### STATED TASK
Pick up the annual report passage on net loss and liquidity below after its final sentence and write the next part.

### READING PASSAGE
..............................

As a result of the foregoing revenues, direct costs of revenues, research and development expenses, general and administrative expenses, and other income (expenses), net, our net loss for the twelve months ended December 31, 2017 was $1,193,556, compared to our net loss for the twelve months ended December 31, 2016 of $2,597,956.

 

Liquidity and Capital Resources

 

Since our inception, we have funded our operations primarily through private offerings of our equity securities and loans.

 

As of December 31, 2017, we had cash and cash equivalents of $10,278.

 

We had negative cash flow from operating activities of $437,674 for the twelve month ended December 31, 2017, compared with negative cash flow from operating activities of $314,324 for the twelve months ended December 31, 2016. The increase in our negative cash flows from operating activities for the period is primarily due to increased operating costs associated with professional fees and advisory services related to executing our business plans during the twelve months ended December 31, 2017.

 

We used $50,000 in cash from investing activity related to the purchase of assets during the twelve months ended December 31, 2017 (see Note 4 to our Consolidated Financial Statements herein). No similar activity occurred during the twelve months ended December 31, 2016.

..............................

### DATA SEGMENT
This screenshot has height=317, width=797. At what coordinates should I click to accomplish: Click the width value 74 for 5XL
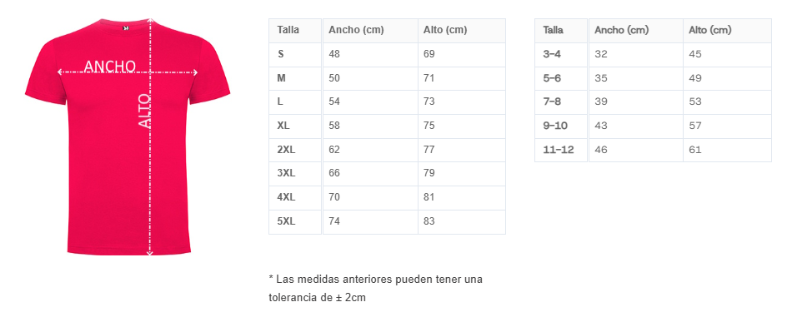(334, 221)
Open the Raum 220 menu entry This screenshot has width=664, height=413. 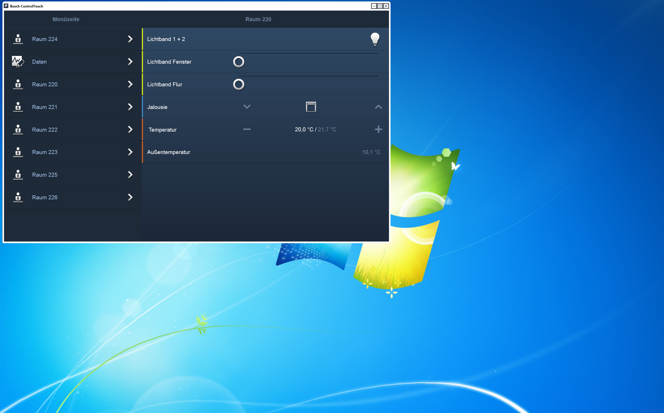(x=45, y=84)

..............................

### EXERCISE RESULT
We had positive cash flow from financing activities of $480,000 for the twelve months ended December 31, 2017 as compared to $324,488 for the twelve months ended December 31, 2016. The cash flows from financing activities for the twelve months ended December 31, 2017 were primarily due to $513,000 in proceeds from convertible notes less $33,000 repayment of a convertible note payable. The cash flows from financing activities for the twelve months ended December 31, 2016 were primarily due to $300,000 in proceeds from a convertible note, $19,488 received from a stockholder and $5,000 in proceeds from the issuance of common shares.

 

Off-Balance Sheet Arrangements

 

We have no significant off-balance sheet arrangements that have or are reasonably likely to have a current or future effect on our financial condition, revenues or expenses, results of operations, liquidity, capital expenditures or capital resources that are material to stockholders.

 

Going Concern

 

The Company’s consolidated financial statements have been prepared assuming that it will continue as a going concern, which contemplates continuity of operations, realization of assets, and liquidation of liabilities in the normal course of business. As reflected in the consolidated financial statements, the Company had a stockholders’ deficit of $2,749,637 at December 31, 2017, and incurred a net loss of $1,193,556, and used net cash in operating activities of $437,674 for the reporting period then ended. Certain of the Company’s notes payable are also past due and in default. These factors raise substantial doubt about the Company’s ability to continue as a going concern within one year after the date that the financial statements were issued. In addition, the Company’s independent registered public accounting firm, in its report on our December 31, 2017 consolidated financial statements, has raised substantial doubt about the Company’s ability to continue as a going concern. The consolidated financial statements do not include any adjustments related to the recoverability and classification of recorded asset amounts or the amounts and classification of liabilities that might be necessary should the Company be unable to continue as a going concern.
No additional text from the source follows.